Mare Monti Amandola-Servigliano: la VIA del secondo stralcio si farà in Regione
La Giunta ha approvato intesa su Valutazione di Impatto Ambientale

La Giunta regionale ha approvato l’intesa che consente di svolgere presso la Regione Marche la procedura di Valutazione di Impatto Ambientale (VIA) per il secondo stralcio dei lavori di adeguamento della Strada Statale 210 Amandola–Servigliano, asse strategico della direttrice Mare Monti tra la costa e l’entroterra marchigiano.

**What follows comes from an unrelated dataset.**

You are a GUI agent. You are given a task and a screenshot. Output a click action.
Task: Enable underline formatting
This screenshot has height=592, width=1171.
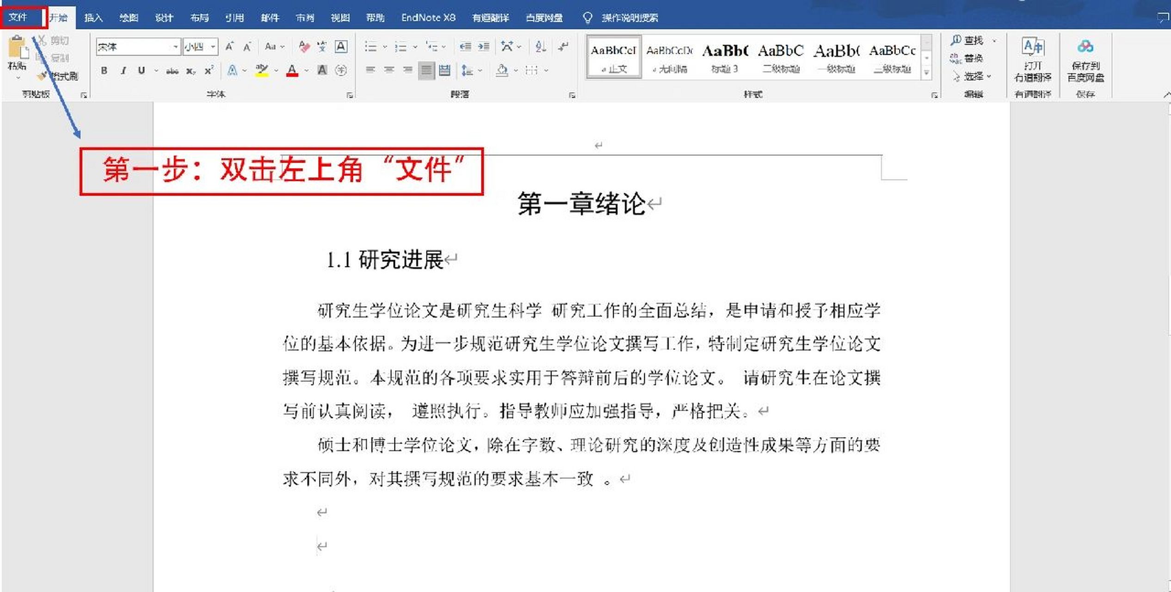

L’intervento riguarda il tratto a nord di Amandola, in direzione del lago di San Ruffino, dove è prevista la realizzazione di una variante di circa 1,5 chilometri. L’obiettivo è migliorare la sicurezza e la fluidità della circolazione, superando le criticità dell’attuale tracciato, caratterizzato da curve strette e ridotta visibilità.
A sottoscrivere l’intesa il presidente della Regione Marche, Francesco Acquaroli, e il Soggetto attuatore Fulvio Maria Soccodato, responsabile del coordinamento degli interventi sulla viabilità nelle aree colpite dagli eventi sismici del 2016.
“Intervenire sulla Mare Monti significa accorciare le distanze tra costa ed entroterra e offrire nuove opportunità di sviluppo a territori che ancora oggi soffrono difficoltà nei collegamenti – ha dichiarato il presidente Acquaroli –. La viabilità rappresenta una condizione essenziale per la crescita economica e sociale e per contrastare lo spopolamento delle aree interne. Con questo passaggio compiamo un ulteriore passo avanti verso la realizzazione di un’opera attesa da anni, che consentirà di migliorare concretamente la sicurezza e i tempi di percorrenza”.
“Il potenziamento della direttrice Mare-Monti tra Amandola e Servigliano – aggiunge l’assessore regionale alle Infrastrutture Francesco Baldelli – è un’opera strategica valliva che fa parte del pacchetto complessivo del sistema delle strade pedemontane e intervallive che abbiamo studiato insieme al Presidente Acquaroli e stiamo realizzando per modernizzare e rafforzare la rete dei collegamenti delle Marche. Un’opportunità di crescita e sviluppo anche nei nostri territori interni. La volontà della Regione Marche di farsi carico delle procedure ambientali è un esempio concreto di snellimento degli iter burocratici per mettere a terra nel più breve tempo possibile, e nel rispetto dei territori e degli ambienti, un’infrastruttura che riteniamo strategica per il Fermano e per il Sistema Marche”.
L’opera, articolata in più stralci funzionali, rientra nel programma di adeguamento della S.S. 210 Amandola–Servigliano, considerata prioritaria per rafforzare l’accessibilità del territorio montano fermano.
Con l’intesa approvata, la Regione Marche viene individuata come autorità competente per lo svolgimento della procedura.
L’intervento interesserà interamente il territorio comunale di Amandola e sarà sviluppato nel rispetto delle caratteristiche ambientali e paesaggistiche dell’area.